Dr Eva Maria Hodel

Principal Investigator: Pharmacokinetic sub studies

I obtained my diploma in pharmaceutical sciences and the federal diploma for pharmacists from the University of Basel, Switzerland and then went on to do a PhD with Prof Blaise Genton and Prof Hans-Peter Beck at the Swiss Tropical and Public Health Institute at the University of Basel. My PhD research focussed on the effects of pharmacogenetics on pharmacokinetics of artemisinin-based drug combinations in malaria patients. I was involved in study protocol design; filing to ethics committees; data collection and study monitoring while based in Tanzania and Cambodia; data management; technology development (including a microarray-based system for the simultaneous analysis of single nucleotide polymorphisms in human genes involved in the metabolism of antimalarial drugs, i.e. cytochrome P450 isoenzymes and N-acetyltransferase 2, and a LC-tandem mass spectrometry assay for the simultaneous detection of 14 antimalarials and their metabolites in plasma); population pharmacokinetic modelling using a nonlinear mixed-effects modelling approach. Before joining the Liverpool School of Tropical Medicine (LSTM) I was working in one of the world's largest pharmaceutical companies as a Medical Scientific Liaison Manager in the therapeutic area of arthritis and bone.
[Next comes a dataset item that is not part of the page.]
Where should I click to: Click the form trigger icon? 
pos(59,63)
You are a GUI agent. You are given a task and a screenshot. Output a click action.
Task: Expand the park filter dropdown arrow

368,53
When I first joined LSTM, I worked with Drs Ian Hastings, Anja Terlouw, Katherine Kay and Daniel Hayes, on a project funded by the Medical Research Council addressing the methodological question of how best to combine the available sources of pharmacokinetic and trial data on antimalarial drugs and use them to optimise drug deployment policies that produce robust, effective and sustainable drug dosing regimens. As Post-doctoral Research Associate in the group of Dr Anja Terlouw and the Associate Group Head Malaria Pharmaco-epidemiology at the Malawi-Liverpool-Wellcome Trust Clinical Research Programme (MLW), I was involved in several trials that aim at characterising the cardiac safety of antimalarial treatment when used in programmatic settings (ADJusT, ADAPT1, START-IPT, and STOPMiP). I also led a pooled individual patient safety analysis on antimalarial cardiac safety (IMPACT) with co-investigators from MLW, LSTM, the College of Medicine, the University of Cape Town, and the WorldWide Antimalarial Resistance Network.